1.20.x transliteration.inc transliteration_remove_diacritics($string)

File

includes/transliteration.inc, line 292
Transliteration processing functions.

Code

function transliteration_remove_diacritics($string) {
  $result = '';

  foreach (preg_split('//u', $string, 0, PREG_SPLIT_NO_EMPTY) as $character) {
    $code = _transliteration_ord_utf8($character);

    // These two Unicode ranges include the accented US-ASCII letters, with a
    // few characters that aren't accented letters mixed in.
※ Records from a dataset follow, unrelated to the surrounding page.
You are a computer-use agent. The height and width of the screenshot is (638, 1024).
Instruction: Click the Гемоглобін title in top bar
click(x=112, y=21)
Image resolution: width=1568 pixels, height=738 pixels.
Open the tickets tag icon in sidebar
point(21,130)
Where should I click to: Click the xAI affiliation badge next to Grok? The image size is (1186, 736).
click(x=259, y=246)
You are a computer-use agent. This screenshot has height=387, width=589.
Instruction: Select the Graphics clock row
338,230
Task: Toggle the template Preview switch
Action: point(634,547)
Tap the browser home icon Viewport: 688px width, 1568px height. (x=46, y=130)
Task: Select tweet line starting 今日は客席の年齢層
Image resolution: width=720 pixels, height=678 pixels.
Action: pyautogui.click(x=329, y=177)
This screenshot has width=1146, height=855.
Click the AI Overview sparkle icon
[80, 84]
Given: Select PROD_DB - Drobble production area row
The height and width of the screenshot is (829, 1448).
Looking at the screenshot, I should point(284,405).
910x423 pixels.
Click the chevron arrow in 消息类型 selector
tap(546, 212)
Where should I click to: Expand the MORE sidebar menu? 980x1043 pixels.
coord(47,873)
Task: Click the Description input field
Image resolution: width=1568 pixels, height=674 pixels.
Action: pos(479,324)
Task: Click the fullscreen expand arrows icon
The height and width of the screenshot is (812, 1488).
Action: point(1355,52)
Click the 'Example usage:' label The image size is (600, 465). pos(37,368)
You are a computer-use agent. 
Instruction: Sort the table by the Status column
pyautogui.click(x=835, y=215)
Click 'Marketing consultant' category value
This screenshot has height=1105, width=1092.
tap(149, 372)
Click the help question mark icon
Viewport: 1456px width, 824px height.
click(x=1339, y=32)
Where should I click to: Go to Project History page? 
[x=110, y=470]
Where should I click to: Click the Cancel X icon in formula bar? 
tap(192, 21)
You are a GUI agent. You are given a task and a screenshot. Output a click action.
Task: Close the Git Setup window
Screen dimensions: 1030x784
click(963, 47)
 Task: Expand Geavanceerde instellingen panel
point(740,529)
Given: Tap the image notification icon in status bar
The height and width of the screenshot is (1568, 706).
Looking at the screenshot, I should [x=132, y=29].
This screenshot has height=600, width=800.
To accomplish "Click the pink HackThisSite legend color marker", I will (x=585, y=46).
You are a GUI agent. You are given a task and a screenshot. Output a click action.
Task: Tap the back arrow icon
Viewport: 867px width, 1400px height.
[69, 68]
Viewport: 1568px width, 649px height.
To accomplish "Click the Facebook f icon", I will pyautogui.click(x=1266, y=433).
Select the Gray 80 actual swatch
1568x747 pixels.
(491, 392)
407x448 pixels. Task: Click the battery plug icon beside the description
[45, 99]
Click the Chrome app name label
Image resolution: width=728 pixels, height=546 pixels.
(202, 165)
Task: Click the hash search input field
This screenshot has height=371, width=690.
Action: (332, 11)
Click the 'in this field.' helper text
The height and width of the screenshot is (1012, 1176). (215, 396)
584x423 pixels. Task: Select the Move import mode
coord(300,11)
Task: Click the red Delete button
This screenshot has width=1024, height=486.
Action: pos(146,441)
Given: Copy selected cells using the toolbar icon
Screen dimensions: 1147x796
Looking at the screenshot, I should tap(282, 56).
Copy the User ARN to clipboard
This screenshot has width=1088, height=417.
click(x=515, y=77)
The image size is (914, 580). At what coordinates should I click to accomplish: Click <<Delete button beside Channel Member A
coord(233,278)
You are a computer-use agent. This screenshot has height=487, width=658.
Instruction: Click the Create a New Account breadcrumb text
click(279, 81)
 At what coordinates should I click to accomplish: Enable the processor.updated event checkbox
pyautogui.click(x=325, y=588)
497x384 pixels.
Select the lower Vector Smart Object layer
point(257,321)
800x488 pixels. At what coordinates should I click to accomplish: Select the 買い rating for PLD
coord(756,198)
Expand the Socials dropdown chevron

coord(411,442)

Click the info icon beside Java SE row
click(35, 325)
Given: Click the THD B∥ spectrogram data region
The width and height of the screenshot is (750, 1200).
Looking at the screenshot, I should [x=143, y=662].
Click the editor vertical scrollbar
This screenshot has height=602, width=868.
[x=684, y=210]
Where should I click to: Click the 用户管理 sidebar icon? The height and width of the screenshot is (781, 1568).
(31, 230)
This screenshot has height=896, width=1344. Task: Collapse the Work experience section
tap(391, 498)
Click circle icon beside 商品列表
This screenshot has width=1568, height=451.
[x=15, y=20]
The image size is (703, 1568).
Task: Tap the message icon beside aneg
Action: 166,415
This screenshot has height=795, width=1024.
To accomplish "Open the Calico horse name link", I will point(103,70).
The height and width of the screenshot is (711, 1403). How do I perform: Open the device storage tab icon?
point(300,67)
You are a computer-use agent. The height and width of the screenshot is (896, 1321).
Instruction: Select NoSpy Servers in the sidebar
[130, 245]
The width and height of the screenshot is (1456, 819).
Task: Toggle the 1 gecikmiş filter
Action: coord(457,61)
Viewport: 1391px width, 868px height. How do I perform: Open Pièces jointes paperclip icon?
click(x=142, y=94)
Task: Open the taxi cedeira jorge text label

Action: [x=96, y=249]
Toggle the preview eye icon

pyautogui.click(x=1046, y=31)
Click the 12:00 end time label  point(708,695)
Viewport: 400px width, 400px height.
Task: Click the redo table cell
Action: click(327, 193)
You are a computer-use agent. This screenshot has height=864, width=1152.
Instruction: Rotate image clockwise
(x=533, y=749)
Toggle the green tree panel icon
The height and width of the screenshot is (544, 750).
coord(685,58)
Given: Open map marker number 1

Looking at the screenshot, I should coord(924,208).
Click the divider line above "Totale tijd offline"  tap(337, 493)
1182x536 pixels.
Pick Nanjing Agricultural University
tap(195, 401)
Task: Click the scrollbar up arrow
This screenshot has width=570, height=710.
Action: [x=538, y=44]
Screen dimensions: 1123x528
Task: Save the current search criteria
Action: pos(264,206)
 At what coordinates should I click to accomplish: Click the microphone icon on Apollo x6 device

So define the
    // ranges and the excluded characters.
    $range1 = $code > 0x00bf && $code < 0x017f;
    $exclusions_range1 = array(0x00d0, 0x00d7, 0x00f0, 0x00f7, 0x0138, 0x014a, 0x014b);
    $range2 = $code > 0x01cc && $code < 0x0250;
    $exclusions_range2 = array(0x01DD, 0x01f7, 0x021c, 0x021d, 0x0220, 0x0221, 0x0241, 0x0242, 0x0245);

    $replacement = $character;
    if (($range1 && !in_array($code, $exclusions_range1)) || ($range2 && !in_array($code, $exclusions_range2))) {
      $to_add = transliteration_get($code, 'xyz');
      if (strlen($to_add) === 1) {
        $replacement = $to_add;
      }
    }

    $result .= $replacement;
  }

  return $result;
}